Energieanalysten warnen unterdessen davor, dass die Gaspreise an den europäischen Börsen vielleicht erst richtig abheben werden, falls es tatsächlich zu einem längeren Gaslieferstopp durch die Russische Föderation zum Ende des diesjährigen Sommers kommen sollte.

In einem solchen Fall sei damit zu rechnen, dass die Gaspreise in Europa auf über 400 Euro pro Megawattstunde klettern werden. Selbstverständlich bleiben all diese Entwicklungen nicht ohne Folgen. Denn inzwischen zeichnet sich aus Sicht der Eurozone und der EU eine tiefe Rezession ab.

Der belgische Premierminister Alexander De Croo findet auf diese Herausforderungen augenscheinlich keine andere Antwort, als an Solidarität und gegenseitige Unterstützung auf dem europäischen Kontinent zu appellieren.

Aufrechterhaltung der Energiesicherheit: Politisches Totalversagen!

Dass Politiker von ihren Wählern einst in Ämter gewählt wurden, damit diese – neben anderen Ansinnen – für die Aufrechterhaltung der allgemeinen Energiesicherheit sorgen sollen, scheint über die Entwicklungen in der Ukraine in den meisten Hauptstädten Europas in diesen Tagen in Vergessenheit geraten zu sein.

Allein die infantile Annahme, dass sich ein exorbitanter Anteil von etwa 45 Prozent an russischen Erdgaslieferungen an die Europäische Union zügig würde ersetzen lassen, spricht für ein zunehmendes Maß an Realitätsverlust auf politischer Ebene.

Bezahlen sollen es nun einmal mehr die europäischen Bürger, denen nicht nur aufgrund der explodierenden Energiepreise die eigene Lebensgestaltung mehr und mehr zur Hölle gemacht wird, sondern mittels einer politisch beschlossenen Gasumlage – wie in Deutschland – soll die Allgemeinheit auch gleich noch die großen Gasimporteur-Konzerne vor einem möglichen Kollaps „retten“.
════════
- _AUFGABEN_
[1] Stelle die Einträge ab der Zeile, die „Viewport: 1400px width, 1050px height.“ enthält, bis zum Ende der Einträge als nummerierte Liste dar, beide Enden eingeschlossen und ohne Leerzeilen.
[2] Führe den Text über die Gaspreise in Europa im Anschluss an seinen letzten Satz fort.

(Einträge zur Elementsuche)
════════
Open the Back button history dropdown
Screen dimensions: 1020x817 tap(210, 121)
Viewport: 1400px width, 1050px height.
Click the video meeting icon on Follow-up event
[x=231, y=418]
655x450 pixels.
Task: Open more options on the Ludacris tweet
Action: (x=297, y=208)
════════
- _LÖSUNGEN_
[1]
1. Viewport: 1400px width, 1050px height.
2. Click the video meeting icon on Follow-up event
3. [x=231, y=418]
4. 655x450 pixels.
5. Task: Open more options on the Ludacris tweet
6. Action: (x=297, y=208)

[2]
Gerade im Bereich der abhängig beschäftigten Arbeitnehmer und Rentner zeichnet sich ab, dass der Gürtel unter diesen Betroffenen immer enger geschnallt werden muss. Wenn die Energiekosten ab Herbst massiv in die Höhe klettern werden, wird dies erstmals so richtig in den Portemonnaies spürbar werden.

Folge dürfte ein weiter zunehmender Konsumverzicht unter weiten Teilen der Bevölkerung sein, der die Wirtschaften und Unternehmen in Europa hart treffen wird. Eine tiefe Rezession in der Region dürfte inzwischen also mehr als eine ausgemachte Sache sein.

Finnlands Netzbetreiber warnt vor potenziellen Stromausfällen!

Hiobsbotschaften prasseln in diesen Tagen auch auf die finnische Öffentlichkeit ein. Nicht so sehr, weil Premierministerin Sanna Marin kein Maß beim Feiern zu kennen scheint, sondern da der finnische Netzbetreiber inzwischen ganz offen vor Stromausfällen im Land im Winter warnt.

Die finnische Öffentlichkeit solle sich auf eine solche Möglichkeit adäquat vorbereiten, wie es dort weiter heißt. Und auf welche Weise soll das geschehen? Indem sich jetzt jeder Bürger im Land ein dieselbetriebenes Stromaggregat anschafft?

Noch im Mai, als die Russische Föderation angekündigt hatte, kein Erdgas an den Nachbarn Finnland mehr liefern zu wollen, hieß es seitens „Experten“, dass Finnland diese getroffene Entscheidung gut werde wegstecken können.

Zwar bezog Finnland bis dahin einen Anteil von gut siebzig Prozent an allen Gaslieferungen aus der Russischen Föderation, doch die Beschaffenheit und die Diversität des Energiemixes würden den Finnen, so die damalige Auffassung, keine schlaflosen Nächte bereiten.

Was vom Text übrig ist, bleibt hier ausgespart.